Beginning at the line containing "fully funded opportunity (800, 1293)", print every line until the records end, keeping each exactly as it is.

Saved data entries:
== Segment start ==

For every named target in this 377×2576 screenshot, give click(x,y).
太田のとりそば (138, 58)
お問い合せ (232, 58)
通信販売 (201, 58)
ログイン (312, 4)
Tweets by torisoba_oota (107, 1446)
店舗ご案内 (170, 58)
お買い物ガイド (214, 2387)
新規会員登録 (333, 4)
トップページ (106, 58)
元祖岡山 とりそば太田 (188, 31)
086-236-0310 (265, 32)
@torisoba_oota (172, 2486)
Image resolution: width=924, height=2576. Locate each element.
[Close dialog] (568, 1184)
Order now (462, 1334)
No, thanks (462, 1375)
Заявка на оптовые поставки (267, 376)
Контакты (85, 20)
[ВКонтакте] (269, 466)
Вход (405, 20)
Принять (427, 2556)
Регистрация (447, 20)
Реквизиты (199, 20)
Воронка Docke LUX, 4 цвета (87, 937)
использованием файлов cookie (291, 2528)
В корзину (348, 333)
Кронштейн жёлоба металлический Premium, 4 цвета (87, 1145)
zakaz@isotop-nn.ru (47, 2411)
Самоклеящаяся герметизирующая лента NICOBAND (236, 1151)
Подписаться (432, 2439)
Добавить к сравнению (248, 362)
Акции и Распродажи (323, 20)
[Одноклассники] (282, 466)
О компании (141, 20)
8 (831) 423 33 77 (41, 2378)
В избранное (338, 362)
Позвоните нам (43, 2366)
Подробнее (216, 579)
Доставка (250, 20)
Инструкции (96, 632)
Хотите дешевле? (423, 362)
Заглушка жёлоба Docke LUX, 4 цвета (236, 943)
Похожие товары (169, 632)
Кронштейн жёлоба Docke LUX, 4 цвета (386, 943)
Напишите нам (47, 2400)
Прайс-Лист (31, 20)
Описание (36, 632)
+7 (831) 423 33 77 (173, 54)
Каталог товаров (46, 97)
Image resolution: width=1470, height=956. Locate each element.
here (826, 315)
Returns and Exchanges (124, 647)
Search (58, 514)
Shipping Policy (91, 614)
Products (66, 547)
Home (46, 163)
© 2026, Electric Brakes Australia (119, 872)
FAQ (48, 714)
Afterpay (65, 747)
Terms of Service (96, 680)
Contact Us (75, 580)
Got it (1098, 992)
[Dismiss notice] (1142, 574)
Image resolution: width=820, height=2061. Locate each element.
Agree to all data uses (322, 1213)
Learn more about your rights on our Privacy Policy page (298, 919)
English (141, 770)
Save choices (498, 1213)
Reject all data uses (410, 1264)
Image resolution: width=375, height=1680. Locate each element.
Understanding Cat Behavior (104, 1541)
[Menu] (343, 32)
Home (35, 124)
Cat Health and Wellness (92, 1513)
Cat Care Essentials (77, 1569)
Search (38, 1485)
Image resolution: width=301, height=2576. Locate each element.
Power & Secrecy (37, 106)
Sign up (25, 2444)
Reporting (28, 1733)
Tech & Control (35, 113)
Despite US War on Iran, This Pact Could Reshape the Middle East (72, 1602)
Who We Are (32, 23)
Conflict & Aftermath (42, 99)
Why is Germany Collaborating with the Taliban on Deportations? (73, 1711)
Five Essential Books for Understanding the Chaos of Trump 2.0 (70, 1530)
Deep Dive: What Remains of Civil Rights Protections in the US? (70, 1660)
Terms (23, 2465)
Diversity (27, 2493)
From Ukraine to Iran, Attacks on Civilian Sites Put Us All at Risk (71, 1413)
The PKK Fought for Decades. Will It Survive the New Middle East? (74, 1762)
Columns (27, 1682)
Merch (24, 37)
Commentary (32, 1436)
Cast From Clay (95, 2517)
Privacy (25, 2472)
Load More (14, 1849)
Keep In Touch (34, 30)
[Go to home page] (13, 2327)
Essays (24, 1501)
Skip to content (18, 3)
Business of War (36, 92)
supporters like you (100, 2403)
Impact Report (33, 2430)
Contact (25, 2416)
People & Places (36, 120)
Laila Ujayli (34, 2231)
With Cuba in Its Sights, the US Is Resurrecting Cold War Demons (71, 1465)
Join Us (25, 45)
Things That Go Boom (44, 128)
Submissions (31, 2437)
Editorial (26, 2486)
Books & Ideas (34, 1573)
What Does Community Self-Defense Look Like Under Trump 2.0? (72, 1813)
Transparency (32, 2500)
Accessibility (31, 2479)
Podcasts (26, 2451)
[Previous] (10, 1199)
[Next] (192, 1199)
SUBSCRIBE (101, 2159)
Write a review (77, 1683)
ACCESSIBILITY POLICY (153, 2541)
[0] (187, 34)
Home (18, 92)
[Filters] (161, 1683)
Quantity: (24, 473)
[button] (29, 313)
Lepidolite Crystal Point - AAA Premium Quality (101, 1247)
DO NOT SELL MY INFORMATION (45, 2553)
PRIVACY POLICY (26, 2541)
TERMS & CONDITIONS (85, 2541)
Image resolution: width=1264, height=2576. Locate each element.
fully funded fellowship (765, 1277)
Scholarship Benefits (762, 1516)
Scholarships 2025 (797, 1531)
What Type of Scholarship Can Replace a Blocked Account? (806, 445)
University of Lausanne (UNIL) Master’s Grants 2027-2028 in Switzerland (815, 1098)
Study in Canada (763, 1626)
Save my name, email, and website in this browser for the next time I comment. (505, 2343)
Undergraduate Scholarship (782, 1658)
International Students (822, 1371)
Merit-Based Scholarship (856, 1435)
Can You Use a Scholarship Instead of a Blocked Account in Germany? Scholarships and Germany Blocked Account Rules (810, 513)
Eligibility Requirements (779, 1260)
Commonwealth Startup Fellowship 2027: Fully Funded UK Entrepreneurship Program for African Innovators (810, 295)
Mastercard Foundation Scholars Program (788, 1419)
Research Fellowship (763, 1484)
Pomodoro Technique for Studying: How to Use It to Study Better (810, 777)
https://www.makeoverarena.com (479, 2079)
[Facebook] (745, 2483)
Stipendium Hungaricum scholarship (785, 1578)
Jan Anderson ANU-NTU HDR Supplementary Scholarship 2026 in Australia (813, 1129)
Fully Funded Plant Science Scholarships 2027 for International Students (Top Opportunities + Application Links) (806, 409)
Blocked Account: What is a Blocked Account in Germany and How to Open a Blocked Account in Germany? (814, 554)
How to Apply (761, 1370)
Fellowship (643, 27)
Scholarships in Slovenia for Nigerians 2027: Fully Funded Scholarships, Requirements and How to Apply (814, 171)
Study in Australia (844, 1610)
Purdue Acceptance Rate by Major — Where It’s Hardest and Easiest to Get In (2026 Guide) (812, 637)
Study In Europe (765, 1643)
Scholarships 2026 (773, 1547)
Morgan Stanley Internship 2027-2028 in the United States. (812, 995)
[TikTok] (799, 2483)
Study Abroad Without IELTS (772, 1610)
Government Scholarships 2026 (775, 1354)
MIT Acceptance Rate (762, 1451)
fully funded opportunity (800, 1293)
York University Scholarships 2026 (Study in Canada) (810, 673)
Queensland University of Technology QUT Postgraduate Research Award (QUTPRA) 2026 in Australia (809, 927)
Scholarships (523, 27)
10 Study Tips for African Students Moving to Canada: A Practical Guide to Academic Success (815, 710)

== Segment end ==

### Solution
fully funded opportunity (800, 1293)
York University Scholarships 2026 (Study in Canada) (810, 673)
Queensland University of Technology QUT Postgraduate Research Award (QUTPRA) 2026 in Australia (809, 927)
Scholarships (523, 27)
10 Study Tips for African Students Moving to Canada: A Practical Guide to Academic Success (815, 710)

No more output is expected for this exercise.